I’ve been to a few comic museums – Toonseum in Pittsburgh, the Cartoon Art Museum in San Francisco and recently the Billy Ireland Cartoon Museum at OSU and so far I haven’t seen that perfect cartoon museum, or at least the one big feature I want to see. I mean all of the facilities I mentioned are very nice – but none of them are made for the comic medium itself and that is the biggest issue.

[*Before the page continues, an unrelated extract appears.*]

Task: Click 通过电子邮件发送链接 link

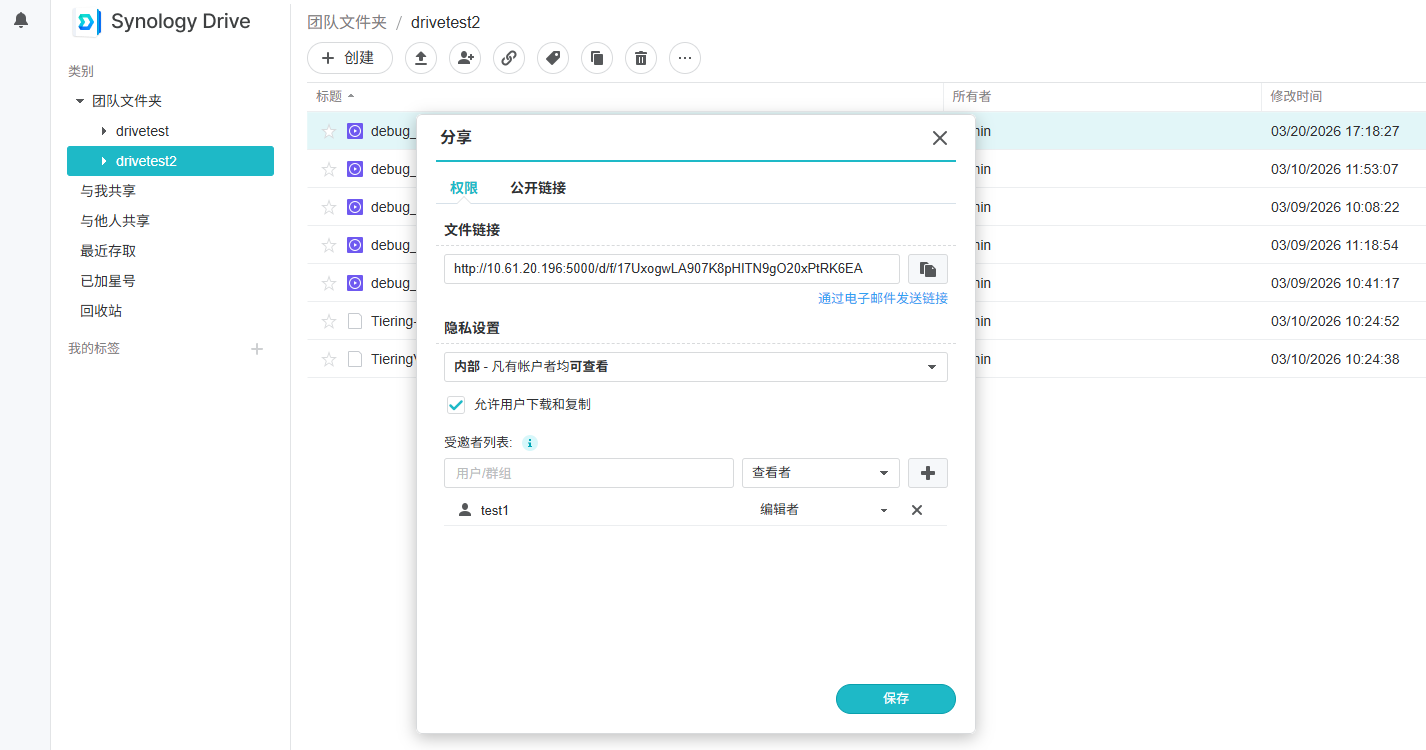Action: tap(882, 298)
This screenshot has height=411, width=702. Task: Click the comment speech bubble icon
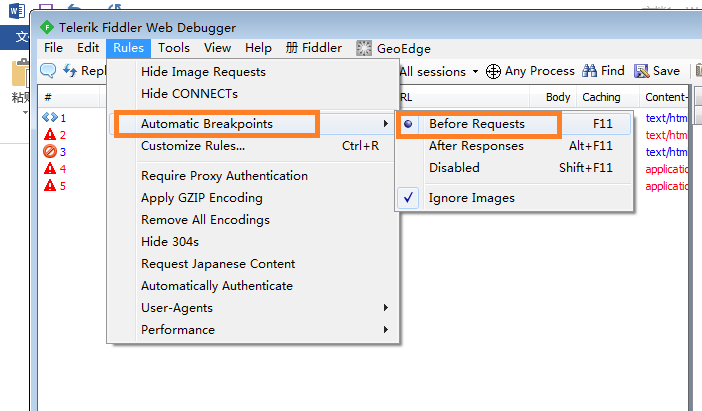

Comics are sequential art. Comics usually tell a story. Comics usually are not a static moment like paintings are, like photographs are, like statues are. Comics are a serial art form and while a single page can show a lot, it doesn’t capture what a comic is – a way to tell stories. If you only give part of a story, devoid of context, you loose a lot. It becomes all about the art and writing for that page, not how everything ties in, and it removed the comic as a tool to tell stories. When you start posting single pages of original sets of art on the wall for a comic museum, devoid of context, unless that page is an entire story, you’ve messed with the art form. You don’t cut a hand off of a full body statue and put it in a museum as a solitary piece of art. If you post a single movie still, that is not the same as showing the actual movie – and sure it may be helpful to illustrate a directorial style but you miss the context and the actual format of the art itself. A well shot still from a movie is not a movie itself. A single page from a multi page story is not itself.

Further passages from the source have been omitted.